— START OF Document —

# C-41 black and whites



## hammy (Jan 26, 2006)

I have some C-41 b/w negatives. Can these be enlarged like real/normal black and white or do they have to be printed like color?


----------



## Hertz van Rental (Jan 26, 2006)

They are just like B&W negs and you treat them as such.
C41 B&W just uses colour processing methods (replace the silver with dye via colour couplers) to try and get finer grain.
Instead of a tri-pack film with three primary colour layers there is just one layer and the dye is dense and virtually black.


----------



## Jeff Canes (Jan 26, 2006)

Ilford C-41 BW should be print on B&W paper and Kodak C-41 BW on color paper, Kodak has discontent their C-41 BW for printing on BW paper.





> *Kodak*
> *Can I print BW400CN Film on black-and-white papers?*
> For optimum performance, print BW400CN Film on professional color negative papers such as KODAK PROFESSIONAL PORTRA ENDURA or SUPRA ENDURA Papers.

— END OF Document —
— START OF Supplied records —

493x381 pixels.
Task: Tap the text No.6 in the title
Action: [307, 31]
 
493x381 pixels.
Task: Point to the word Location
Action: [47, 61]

— END OF Supplied records —

What is asked
1) Copy out the passage of the C-41 black-and-white thread that opens with the words containing "## Jeff Canes" and closes with "SUPRA ENDURA Papers.".
2) Pick up the forum thread on C-41 black-and-white negatives after its last sentence and keep it going.

Results by task
1)
## Jeff Canes (Jan 26, 2006)

Ilford C-41 BW should be print on B&W paper and Kodak C-41 BW on color paper, Kodak has discontent their C-41 BW for printing on BW paper.





> *Kodak*
> *Can I print BW400CN Film on black-and-white papers?*
> For optimum performance, print BW400CN Film on professional color negative papers such as KODAK PROFESSIONAL PORTRA ENDURA or SUPRA ENDURA Papers.

2)
----------



## markc (Jan 26, 2006)

From what I remember when I used it, the T400CN needed a bit of a contrast boost when printing on b&w paper. I'm guessing their B&W C41 film would be similar, but I'm not really a good person to ask.

Oh right. You didn't. How did I get here?


----------



## hammy (Jan 26, 2006)

Thanks for the replies 
They _are_ Kodaks.....hmm....


----------



## santino (Jan 27, 2006)

go to Kodak.com and take a closer look at your films.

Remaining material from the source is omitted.